_YOUR GOAL_: Restate the entries word for word, leaving nothing out.

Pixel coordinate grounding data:
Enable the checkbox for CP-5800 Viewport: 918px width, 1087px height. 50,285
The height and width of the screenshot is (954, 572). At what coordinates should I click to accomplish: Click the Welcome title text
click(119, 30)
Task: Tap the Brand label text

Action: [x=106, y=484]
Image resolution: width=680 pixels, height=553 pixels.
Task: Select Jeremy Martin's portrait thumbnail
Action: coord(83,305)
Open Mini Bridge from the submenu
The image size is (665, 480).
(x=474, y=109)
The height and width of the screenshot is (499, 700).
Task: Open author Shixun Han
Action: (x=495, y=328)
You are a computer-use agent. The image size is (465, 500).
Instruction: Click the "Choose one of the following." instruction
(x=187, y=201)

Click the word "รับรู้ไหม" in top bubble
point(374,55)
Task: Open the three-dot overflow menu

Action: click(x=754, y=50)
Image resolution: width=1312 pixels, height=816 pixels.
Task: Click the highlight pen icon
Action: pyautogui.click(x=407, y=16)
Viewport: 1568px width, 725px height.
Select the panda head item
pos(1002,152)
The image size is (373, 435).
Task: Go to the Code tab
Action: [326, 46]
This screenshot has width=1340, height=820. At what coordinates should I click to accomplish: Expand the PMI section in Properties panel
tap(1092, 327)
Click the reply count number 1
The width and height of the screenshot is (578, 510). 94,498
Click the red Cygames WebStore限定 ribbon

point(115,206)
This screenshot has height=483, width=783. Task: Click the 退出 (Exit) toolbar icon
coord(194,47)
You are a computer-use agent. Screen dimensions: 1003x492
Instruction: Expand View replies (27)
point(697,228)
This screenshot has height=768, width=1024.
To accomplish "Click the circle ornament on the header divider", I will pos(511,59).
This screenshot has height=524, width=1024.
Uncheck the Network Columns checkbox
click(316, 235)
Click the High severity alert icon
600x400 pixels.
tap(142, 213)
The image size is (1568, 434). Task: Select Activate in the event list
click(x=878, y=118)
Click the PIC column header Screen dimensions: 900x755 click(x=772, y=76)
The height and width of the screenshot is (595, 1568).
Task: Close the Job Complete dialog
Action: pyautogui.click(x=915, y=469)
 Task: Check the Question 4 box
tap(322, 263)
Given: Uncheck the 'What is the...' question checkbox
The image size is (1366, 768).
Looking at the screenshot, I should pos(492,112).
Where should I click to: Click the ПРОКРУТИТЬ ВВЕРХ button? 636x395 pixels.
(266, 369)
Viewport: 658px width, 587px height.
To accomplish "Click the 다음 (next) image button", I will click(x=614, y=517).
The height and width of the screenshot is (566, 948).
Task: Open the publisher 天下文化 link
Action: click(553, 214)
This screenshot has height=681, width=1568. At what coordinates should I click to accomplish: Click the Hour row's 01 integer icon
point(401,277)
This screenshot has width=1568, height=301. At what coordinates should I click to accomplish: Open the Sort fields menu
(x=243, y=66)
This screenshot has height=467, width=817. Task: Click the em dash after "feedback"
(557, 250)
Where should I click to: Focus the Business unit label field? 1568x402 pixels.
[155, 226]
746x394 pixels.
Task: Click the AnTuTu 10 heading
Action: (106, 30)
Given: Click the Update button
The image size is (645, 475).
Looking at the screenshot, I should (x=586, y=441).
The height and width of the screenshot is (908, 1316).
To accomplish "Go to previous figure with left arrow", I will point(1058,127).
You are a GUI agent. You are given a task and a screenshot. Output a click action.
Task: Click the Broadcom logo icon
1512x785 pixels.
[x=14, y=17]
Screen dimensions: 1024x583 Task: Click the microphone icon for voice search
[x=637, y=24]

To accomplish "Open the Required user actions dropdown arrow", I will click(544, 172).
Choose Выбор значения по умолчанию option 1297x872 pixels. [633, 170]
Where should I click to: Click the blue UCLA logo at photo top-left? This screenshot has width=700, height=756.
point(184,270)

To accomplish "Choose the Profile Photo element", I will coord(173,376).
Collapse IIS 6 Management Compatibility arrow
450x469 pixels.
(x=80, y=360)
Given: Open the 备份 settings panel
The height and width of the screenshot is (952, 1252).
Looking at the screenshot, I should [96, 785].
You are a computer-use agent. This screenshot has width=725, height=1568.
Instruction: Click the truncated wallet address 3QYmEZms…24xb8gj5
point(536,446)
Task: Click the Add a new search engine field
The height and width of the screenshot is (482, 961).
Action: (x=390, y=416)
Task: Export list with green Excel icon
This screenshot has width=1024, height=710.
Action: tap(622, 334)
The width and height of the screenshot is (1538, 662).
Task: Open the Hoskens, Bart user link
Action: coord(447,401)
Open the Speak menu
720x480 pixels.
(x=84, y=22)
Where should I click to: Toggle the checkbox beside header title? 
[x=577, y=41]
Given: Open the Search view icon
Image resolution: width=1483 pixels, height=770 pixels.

_EXERCISE OUTPUT_:
Enable the checkbox for CP-5800 Viewport: 918px width, 1087px height. 50,285
The height and width of the screenshot is (954, 572). At what coordinates should I click to accomplish: Click the Welcome title text
click(119, 30)
Task: Tap the Brand label text

Action: [x=106, y=484]
Image resolution: width=680 pixels, height=553 pixels.
Task: Select Jeremy Martin's portrait thumbnail
Action: coord(83,305)
Open Mini Bridge from the submenu
The image size is (665, 480).
(x=474, y=109)
The height and width of the screenshot is (499, 700).
Task: Open author Shixun Han
Action: (x=495, y=328)
You are a computer-use agent. The image size is (465, 500).
Instruction: Click the "Choose one of the following." instruction
(x=187, y=201)

Click the word "รับรู้ไหม" in top bubble
point(374,55)
Task: Open the three-dot overflow menu

Action: click(x=754, y=50)
Image resolution: width=1312 pixels, height=816 pixels.
Task: Click the highlight pen icon
Action: pyautogui.click(x=407, y=16)
Viewport: 1568px width, 725px height.
Select the panda head item
pos(1002,152)
The image size is (373, 435).
Task: Go to the Code tab
Action: [326, 46]
This screenshot has width=1340, height=820. At what coordinates should I click to accomplish: Expand the PMI section in Properties panel
tap(1092, 327)
Click the reply count number 1
The width and height of the screenshot is (578, 510). 94,498
Click the red Cygames WebStore限定 ribbon

point(115,206)
This screenshot has height=483, width=783. Task: Click the 退出 (Exit) toolbar icon
coord(194,47)
You are a computer-use agent. Screen dimensions: 1003x492
Instruction: Expand View replies (27)
point(697,228)
This screenshot has height=768, width=1024.
To accomplish "Click the circle ornament on the header divider", I will pos(511,59).
This screenshot has height=524, width=1024.
Uncheck the Network Columns checkbox
click(316, 235)
Click the High severity alert icon
600x400 pixels.
tap(142, 213)
The image size is (1568, 434). Task: Select Activate in the event list
click(x=878, y=118)
Click the PIC column header Screen dimensions: 900x755 click(x=772, y=76)
The height and width of the screenshot is (595, 1568).
Task: Close the Job Complete dialog
Action: pyautogui.click(x=915, y=469)
 Task: Check the Question 4 box
tap(322, 263)
Given: Uncheck the 'What is the...' question checkbox
The image size is (1366, 768).
Looking at the screenshot, I should pos(492,112).
Where should I click to: Click the ПРОКРУТИТЬ ВВЕРХ button? 636x395 pixels.
(266, 369)
Viewport: 658px width, 587px height.
To accomplish "Click the 다음 (next) image button", I will click(x=614, y=517).
The height and width of the screenshot is (566, 948).
Task: Open the publisher 天下文化 link
Action: click(553, 214)
This screenshot has height=681, width=1568. At what coordinates should I click to accomplish: Click the Hour row's 01 integer icon
point(401,277)
This screenshot has width=1568, height=301. At what coordinates should I click to accomplish: Open the Sort fields menu
(x=243, y=66)
This screenshot has height=467, width=817. Task: Click the em dash after "feedback"
(557, 250)
Where should I click to: Focus the Business unit label field? 1568x402 pixels.
[155, 226]
746x394 pixels.
Task: Click the AnTuTu 10 heading
Action: (106, 30)
Given: Click the Update button
The image size is (645, 475).
Looking at the screenshot, I should (x=586, y=441).
The height and width of the screenshot is (908, 1316).
To accomplish "Go to previous figure with left arrow", I will point(1058,127).
You are a GUI agent. You are given a task and a screenshot. Output a click action.
Task: Click the Broadcom logo icon
1512x785 pixels.
[x=14, y=17]
Screen dimensions: 1024x583 Task: Click the microphone icon for voice search
[x=637, y=24]

To accomplish "Open the Required user actions dropdown arrow", I will click(544, 172).
Choose Выбор значения по умолчанию option 1297x872 pixels. [633, 170]
Where should I click to: Click the blue UCLA logo at photo top-left? This screenshot has width=700, height=756.
point(184,270)

To accomplish "Choose the Profile Photo element", I will coord(173,376).
Collapse IIS 6 Management Compatibility arrow
450x469 pixels.
(x=80, y=360)
Given: Open the 备份 settings panel
The height and width of the screenshot is (952, 1252).
Looking at the screenshot, I should [96, 785].
You are a computer-use agent. This screenshot has width=725, height=1568.
Instruction: Click the truncated wallet address 3QYmEZms…24xb8gj5
point(536,446)
Task: Click the Add a new search engine field
The height and width of the screenshot is (482, 961).
Action: (x=390, y=416)
Task: Export list with green Excel icon
This screenshot has width=1024, height=710.
Action: tap(622, 334)
The width and height of the screenshot is (1538, 662).
Task: Open the Hoskens, Bart user link
Action: coord(447,401)
Open the Speak menu
720x480 pixels.
(x=84, y=22)
Where should I click to: Toggle the checkbox beside header title? 
[x=577, y=41]
Given: Open the Search view icon
Image resolution: width=1483 pixels, height=770 pixels.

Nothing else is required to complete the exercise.